Please refer to the weakness section.

审稿意见
3

This paper formulates Pruning-at-initialization (PAI) methods into a convex optimization problem based on an expectation-based proxy for model accuracy, which can instantly produces the optimal allocation of the layer-wise densities under the proxy model. The author of e paper also extend the method to reducing the DNN model dimension without incurring extra computations.

优点

  1. PreCrop is a good extend to the current PAI method.

  2. The author of the paper talks about the preliminary of PAI in detail, which is very informative and helpful.

缺点

  1. The writing of the paper is not clear. Figure 1, as the most important figure in the paper, is not referenced in the main body of the paper. There is no sufficient discussion about Figure 1.

  2. The overview of the method (figure 1) is not matching with the description of the PreCrop in the introduction, which is very confusing. For example, what is the random channel pruning in figure 1? The author should talk about it before entering the heavy part of the main body. Otherwise, the paper will confuse readers.

  3. Related work does not provide sufficient references. Most citations are before the year of 2020, which is relatively old.

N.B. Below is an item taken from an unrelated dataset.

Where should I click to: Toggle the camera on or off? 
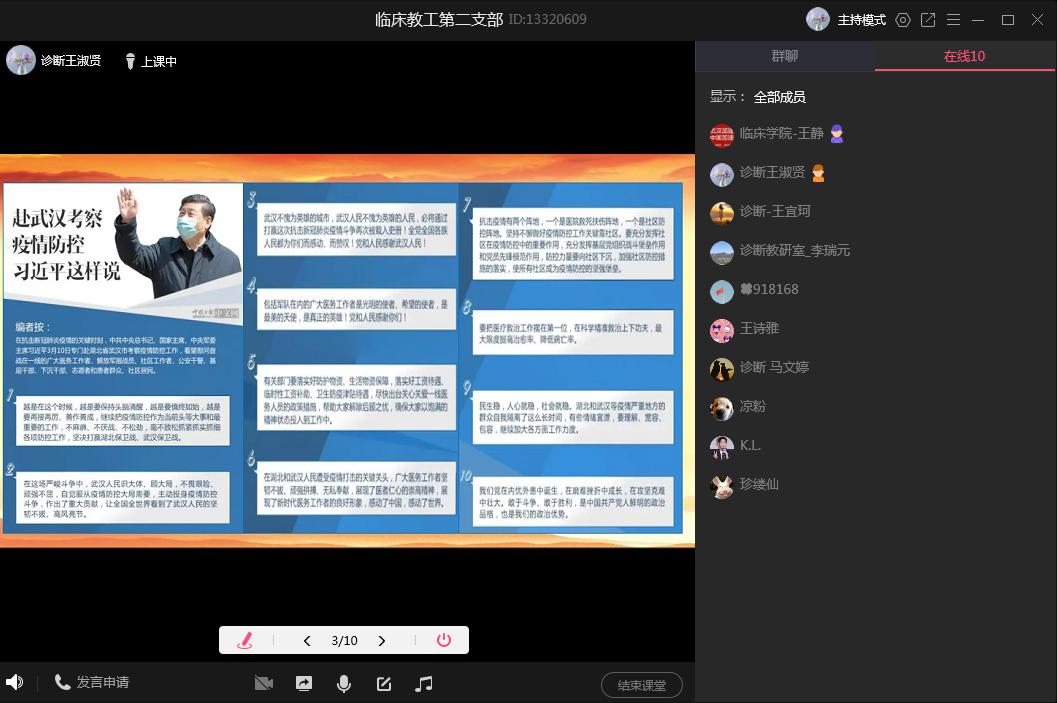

  4. The proposed method uses computation-aware constraint training to prune the model, which is not novel.

问题

Please refer to weaknesses

审稿意见
5

This paper proposes a pruning-at-initialization (PAI) method, which (1) extends the SynFlow to a measurement named SynExp that is independent of the pruning granularity and can be used to obtain layer-wise density through convex optimization; (2) a channel-level pruning technique PreCrop is built upon the SynExp; (3) PreCrop is further extended to a method that is capable to increase the number of channels of the original model.

Experiments on CIFAR-10 and ImageNet are conducted.

优点

  1. Different from previous PAI methods, the proposed method can be used to perform channel-level structural pruning, and the authors theoretically and empirically prove that under the same layer density, the proposed method can obtain model that have similar accuracy compared to weight-level and filter-level sparsity pruning methods. Therefore, the method enjoys significant speedup in real production environment as well as obtaining competitive performance to unstructural pruning methods.

  2. The improvements of PreCrop compared to previous SOTA SynFlow are significant on ImageNet.

缺点

  1. Given the marginal accuracy improvements and FLOPs reduction on ImageNet in Table 2, PreConfig cannot be treated as an effective contribution of this paper.

  2. Though the accuracy improvements compared to SynFlow are significant on ImageNet, PreCrop is still far behind the training-based pruning methods and evaluation-based search methods. For example, [1] achieves no accuracy drop with 50% FLOPs reduction on ResNet-50, while PreCrop has 1.1% accuracy drop with 28% FLOPs reduction. Therefore, my major concern is the practicality of this method.

  3. I would like to see experiments on more model variants such as VGG on CIFAR-10.

  4. The writing quality needs to be improved. (1) Page 4, no period sign after "Equation 1 into Equation 3"; (2) Some figures do not have titles and values for the x-axis and y-axis; (3) Section D, "solve the problem to avoid the", "to" -> "and".

I gave a initial reject rating due to the concerns in technical contribution, practicality, and writing quality of this paper. I can update my rating if some of my concerns are solved.

[1] Fang, G., Ma, X., Song, M., Mi, M. B., & Wang, X. (2023). Depgraph: Towards any structural pruning. In Proceedings of the IEEE/CVF Conference on Computer Vision and Pattern Recognition (pp. 16091-16101).

问题

  1. In Figure 5, the performance of PreCrop-Params is similar to SynFlow on most of the compression ratios, while PreCrop-FLOPs has obviously better performance when compression ratio is high. Any explanations to it?

  2. Can the authors visualize some architectures obtained by PreCrop and PreConfig? I am quite interested on how many layers can have a density level > 1.